Talks to remedy the problem dragged on for years until the state came, last summer, to the brink of a fair and workable solution under which industrial and agricultural interests would finally pay to remedy years of pollution, and water users in more fortunate communities would chip in to finally complete an interconnected system that would bring high-quality water to every Californian.
But municipal water agencies balked at the prospect of a new fee, and the legislative solution dried up. It was revived by Gov. Jerry Brown in the budget process, but then last week that also failed.
Many thousands of Californians can’t brush their teeth or take a shower, much less drink a glass of water from the tap, without risking sickness.
The political sticking point has less to do with water than with another essential California liquid — gasoline. Lawmakers last year raised fuel taxes to fund transportation projects, but that deal was so contentious that it resulted in the recall of an assemblyman and made everyone jittery about the word “tax.” That makes the 95 cents that would be added to most Californians’ monthly water bills seem, at least for the present, less politically palatable.

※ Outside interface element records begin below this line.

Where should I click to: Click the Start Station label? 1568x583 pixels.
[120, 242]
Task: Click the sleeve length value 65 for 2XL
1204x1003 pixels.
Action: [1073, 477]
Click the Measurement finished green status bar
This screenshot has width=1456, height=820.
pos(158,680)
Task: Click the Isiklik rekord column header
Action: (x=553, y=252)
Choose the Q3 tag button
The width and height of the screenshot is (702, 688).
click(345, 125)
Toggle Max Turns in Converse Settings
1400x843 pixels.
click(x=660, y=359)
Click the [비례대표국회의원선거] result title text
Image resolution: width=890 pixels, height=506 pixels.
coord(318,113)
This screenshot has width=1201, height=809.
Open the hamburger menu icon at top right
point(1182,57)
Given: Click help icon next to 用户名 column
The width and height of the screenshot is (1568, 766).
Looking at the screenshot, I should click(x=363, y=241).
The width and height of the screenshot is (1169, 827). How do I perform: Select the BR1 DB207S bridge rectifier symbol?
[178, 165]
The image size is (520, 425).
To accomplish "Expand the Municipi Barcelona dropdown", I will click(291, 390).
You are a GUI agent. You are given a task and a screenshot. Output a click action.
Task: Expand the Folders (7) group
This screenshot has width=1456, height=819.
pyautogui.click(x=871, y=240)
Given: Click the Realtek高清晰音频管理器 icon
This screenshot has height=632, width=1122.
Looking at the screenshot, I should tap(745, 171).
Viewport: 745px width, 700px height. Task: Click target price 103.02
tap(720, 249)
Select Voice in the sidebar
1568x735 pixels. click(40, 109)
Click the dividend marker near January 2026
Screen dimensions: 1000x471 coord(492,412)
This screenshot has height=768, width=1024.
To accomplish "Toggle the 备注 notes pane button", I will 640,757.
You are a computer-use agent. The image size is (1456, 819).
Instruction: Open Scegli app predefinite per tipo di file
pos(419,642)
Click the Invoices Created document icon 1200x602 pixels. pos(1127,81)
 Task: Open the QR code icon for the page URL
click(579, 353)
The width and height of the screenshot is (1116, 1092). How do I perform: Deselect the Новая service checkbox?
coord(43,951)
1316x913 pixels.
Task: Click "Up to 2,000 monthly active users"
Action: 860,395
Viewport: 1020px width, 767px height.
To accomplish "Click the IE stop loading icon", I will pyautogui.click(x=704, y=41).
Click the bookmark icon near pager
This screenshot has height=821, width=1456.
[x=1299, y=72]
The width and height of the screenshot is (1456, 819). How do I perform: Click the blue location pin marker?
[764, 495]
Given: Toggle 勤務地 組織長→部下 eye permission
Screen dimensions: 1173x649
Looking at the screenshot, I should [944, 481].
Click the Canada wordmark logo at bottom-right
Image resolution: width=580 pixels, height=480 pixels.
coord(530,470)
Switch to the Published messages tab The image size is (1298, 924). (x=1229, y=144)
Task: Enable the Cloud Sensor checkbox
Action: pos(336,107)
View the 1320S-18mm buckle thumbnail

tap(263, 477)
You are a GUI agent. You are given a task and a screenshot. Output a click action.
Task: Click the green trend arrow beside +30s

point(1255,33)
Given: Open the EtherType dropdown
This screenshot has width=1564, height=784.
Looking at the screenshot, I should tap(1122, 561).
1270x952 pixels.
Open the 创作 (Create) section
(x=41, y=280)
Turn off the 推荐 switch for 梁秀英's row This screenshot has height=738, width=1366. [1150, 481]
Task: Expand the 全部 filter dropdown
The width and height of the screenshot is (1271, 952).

But lawmakers should get over it. There is still time to complete the deal to create the Safe and Affordable Drinking Water Fund. The alternatives floated by water agencies would not raise the money needed to finance the necessary construction, operations and maintenance. The state general fund, as we have seen in recent years, swings wildly with the economy and is not a reliable source of the necessary funding. The griping about how to divvy up the burden among water agencies, agribusiness and others is simply a bid to reopen negotiations that already concluded with a fair solution. The state has declared that every resident has a right to clean, affordable water. It’s time to make good on that commitment.